Aim:
Convert the stretch from the line containing "The image size" through the end of the records into a Markdown table with the columns No. and Line, skipping any blank lines and leaving the pictures out.

***** Entries shown *****

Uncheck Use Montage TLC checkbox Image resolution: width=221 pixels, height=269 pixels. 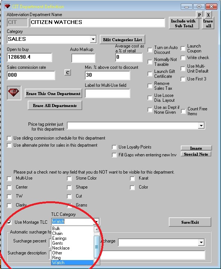(x=9, y=223)
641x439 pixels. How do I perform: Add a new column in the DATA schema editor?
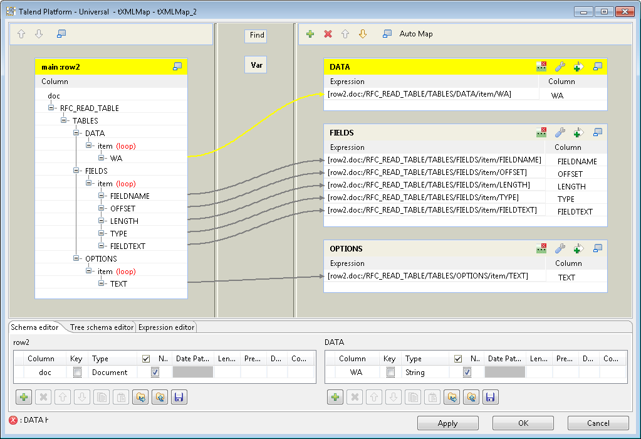[336, 396]
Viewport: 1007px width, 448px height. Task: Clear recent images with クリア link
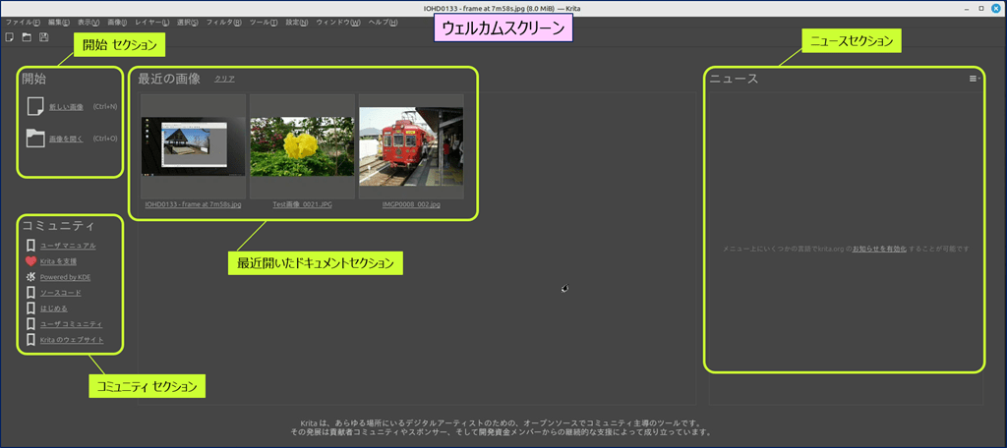coord(224,79)
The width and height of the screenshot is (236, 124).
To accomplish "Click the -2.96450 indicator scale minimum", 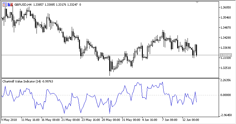I will [226, 115].
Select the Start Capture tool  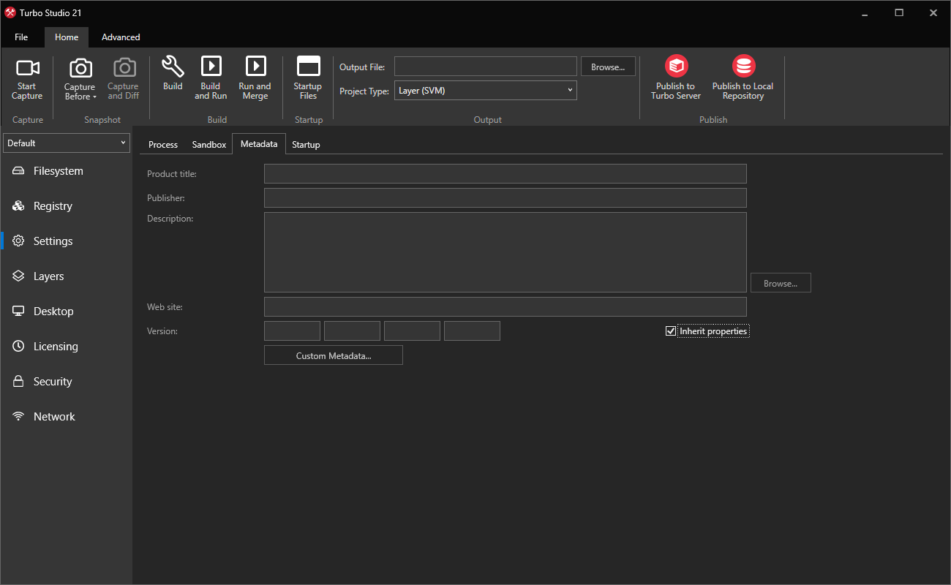(27, 77)
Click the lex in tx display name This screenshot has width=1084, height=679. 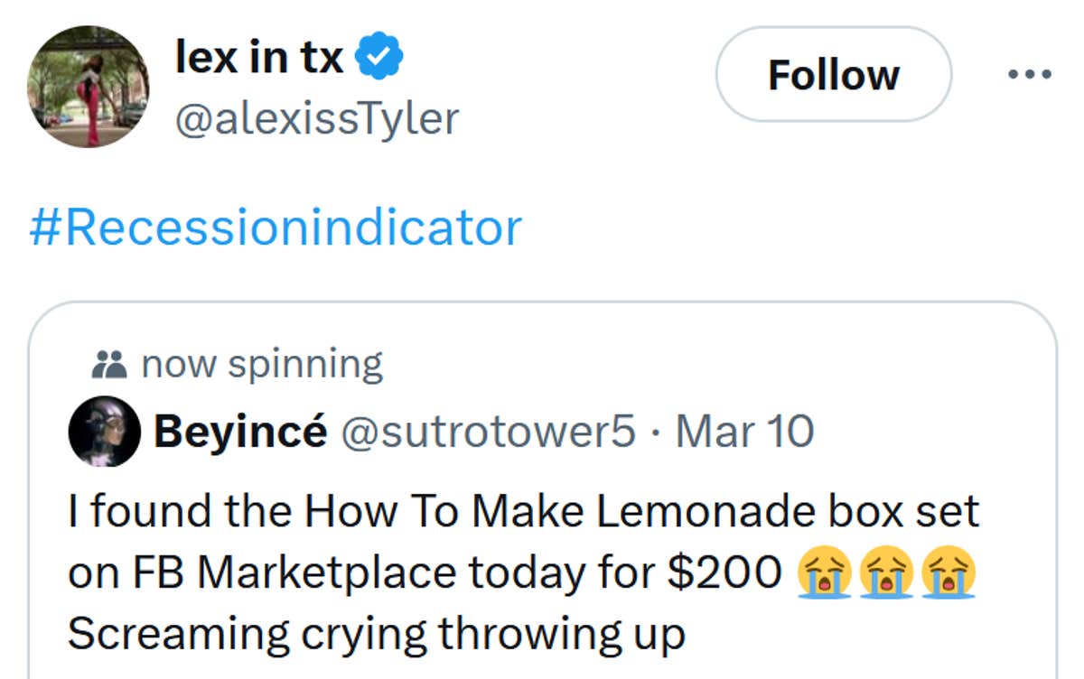pos(258,60)
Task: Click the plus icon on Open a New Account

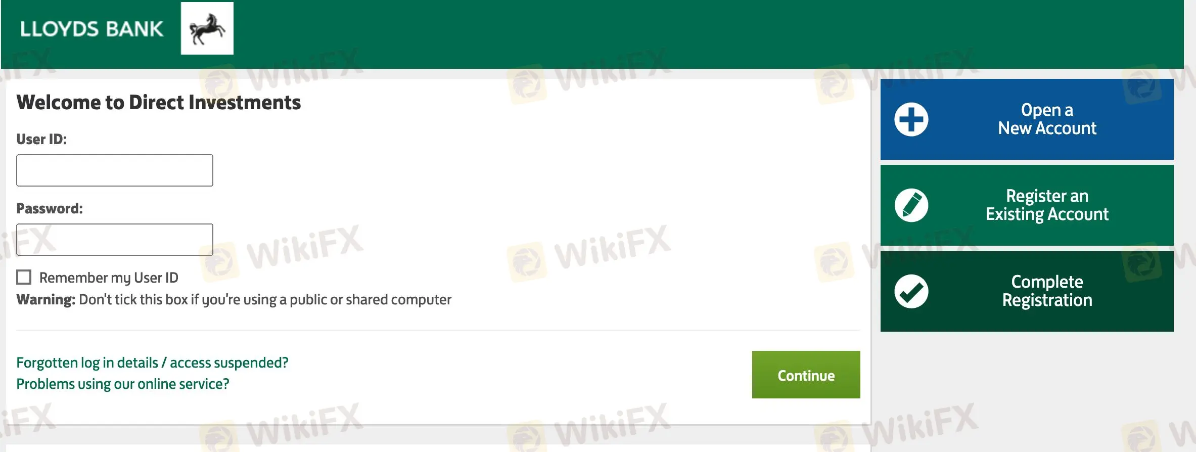Action: [911, 119]
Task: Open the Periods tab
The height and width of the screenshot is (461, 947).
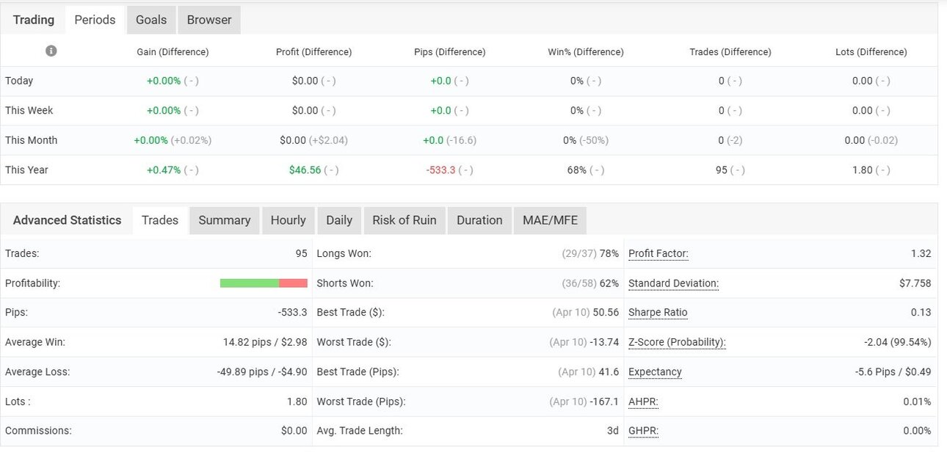Action: click(95, 20)
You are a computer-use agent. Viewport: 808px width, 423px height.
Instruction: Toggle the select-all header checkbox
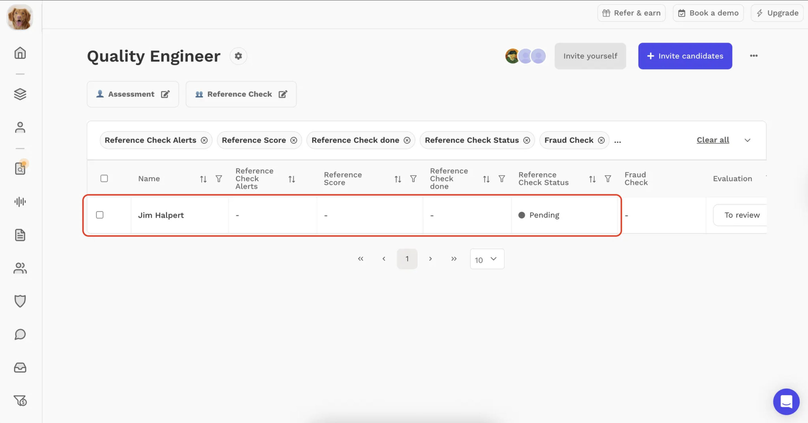click(x=104, y=178)
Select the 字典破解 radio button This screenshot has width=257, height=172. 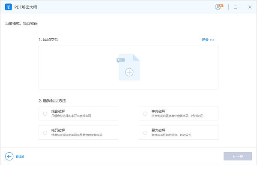pyautogui.click(x=146, y=114)
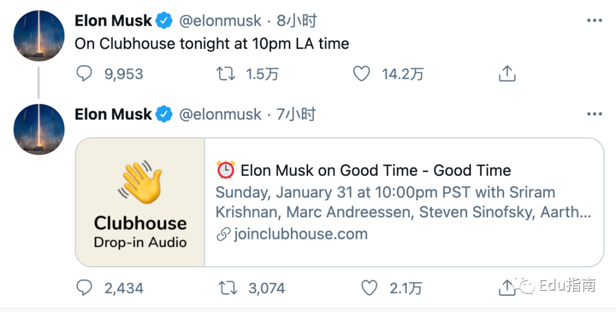The width and height of the screenshot is (616, 312).
Task: Open the Clubhouse Drop-in Audio card image
Action: click(x=140, y=202)
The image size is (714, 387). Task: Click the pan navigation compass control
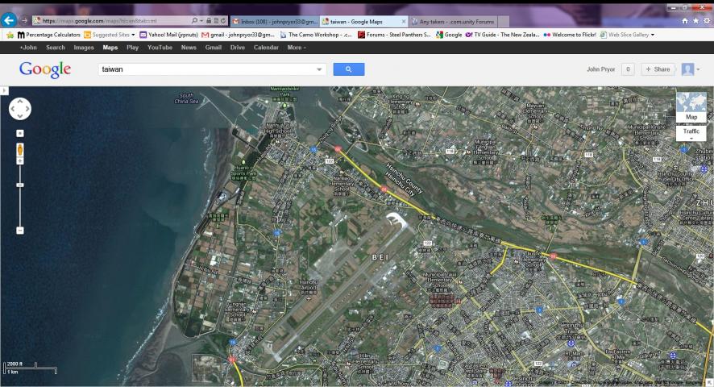pos(20,109)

*****

Reply to the task:
| No. | Line |
|---|---|
| 1 | The image size is (714, 387). Task: Click the pan navigation compass control |
| 2 | pos(20,109) |